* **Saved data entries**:
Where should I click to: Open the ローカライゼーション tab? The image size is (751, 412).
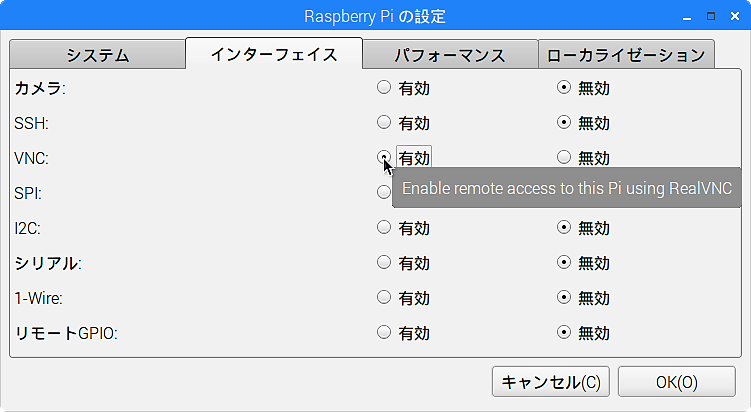pyautogui.click(x=626, y=55)
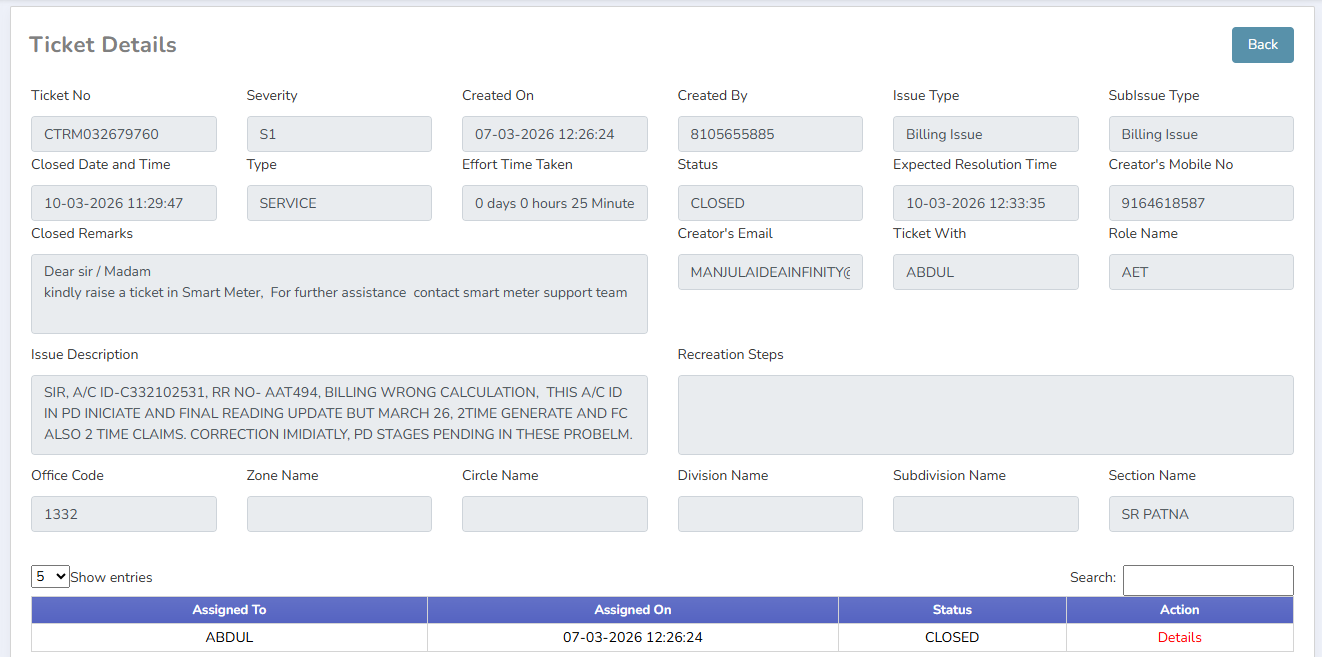This screenshot has width=1322, height=657.
Task: Click the Back button
Action: (1262, 45)
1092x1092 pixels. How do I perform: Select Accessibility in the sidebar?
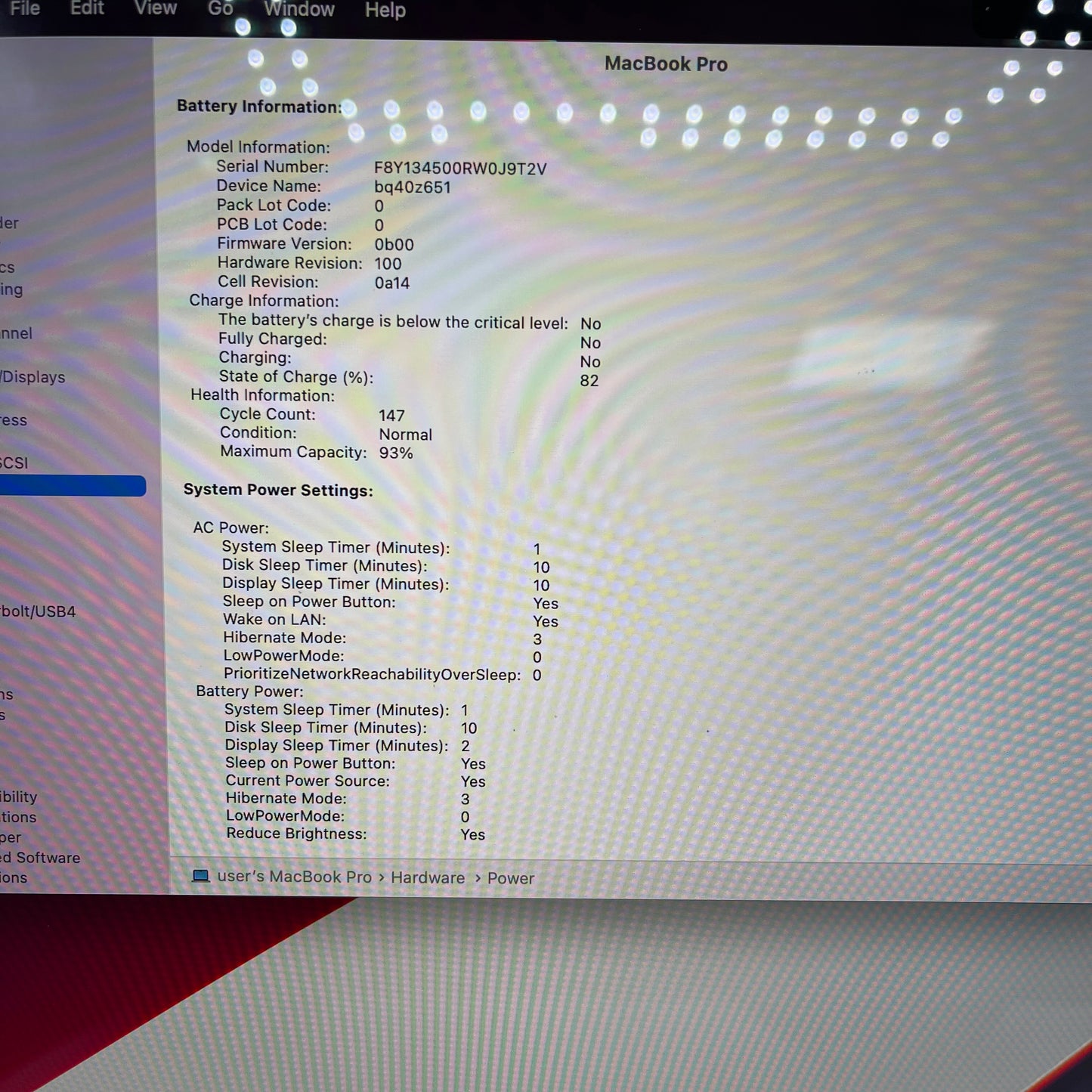(19, 797)
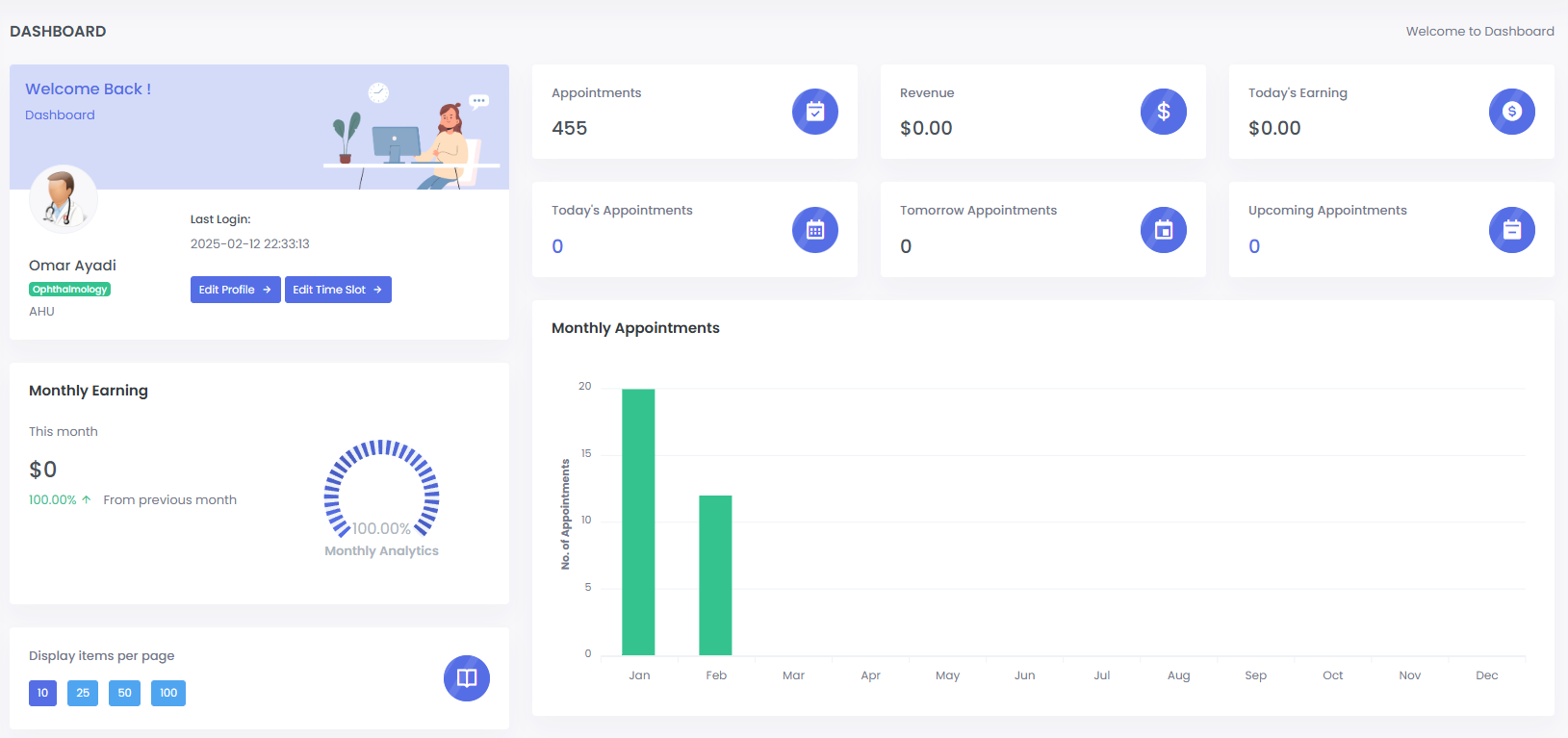Click the Monthly Analytics radial progress gauge
This screenshot has height=738, width=1568.
point(381,489)
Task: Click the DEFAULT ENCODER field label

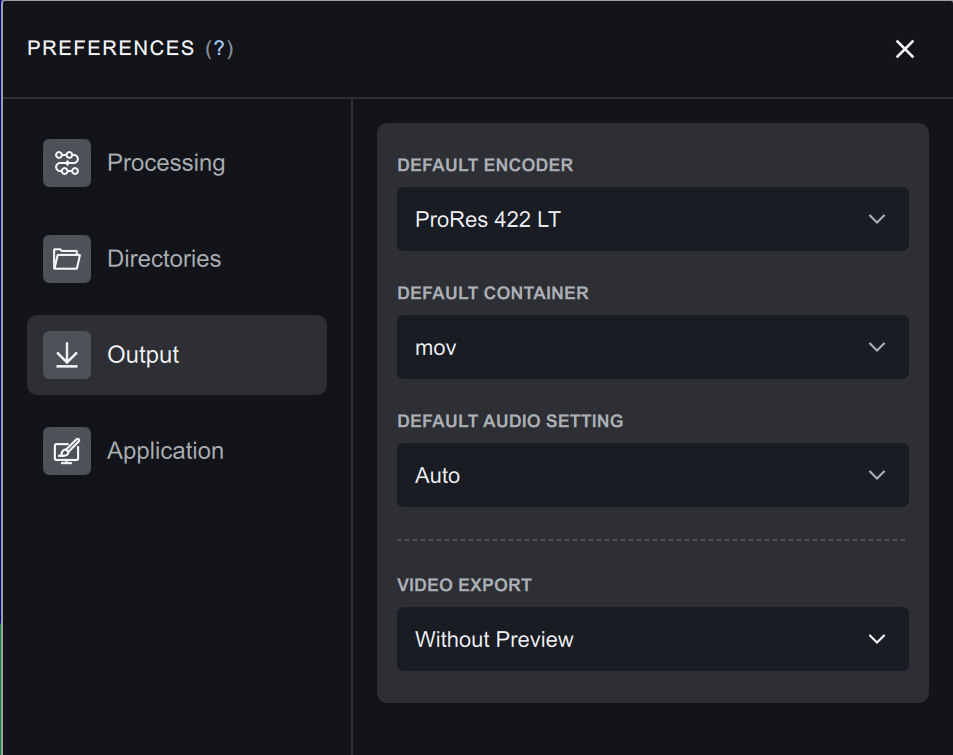Action: pyautogui.click(x=485, y=165)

* **Work task**: Return exactly, and only, the lines that run from the line containing "1092x1092 pixels. How" to the last line of the entries above, both ends included, with pictures left out.

* **Answer to the problem**:
1092x1092 pixels. How do I perform: Select Accessibility in the sidebar?
(19, 797)
Click the Monthly Analytics radial progress gauge
This screenshot has height=738, width=1568.
point(381,489)
Task: Click the DEFAULT ENCODER field label

Action: pyautogui.click(x=485, y=165)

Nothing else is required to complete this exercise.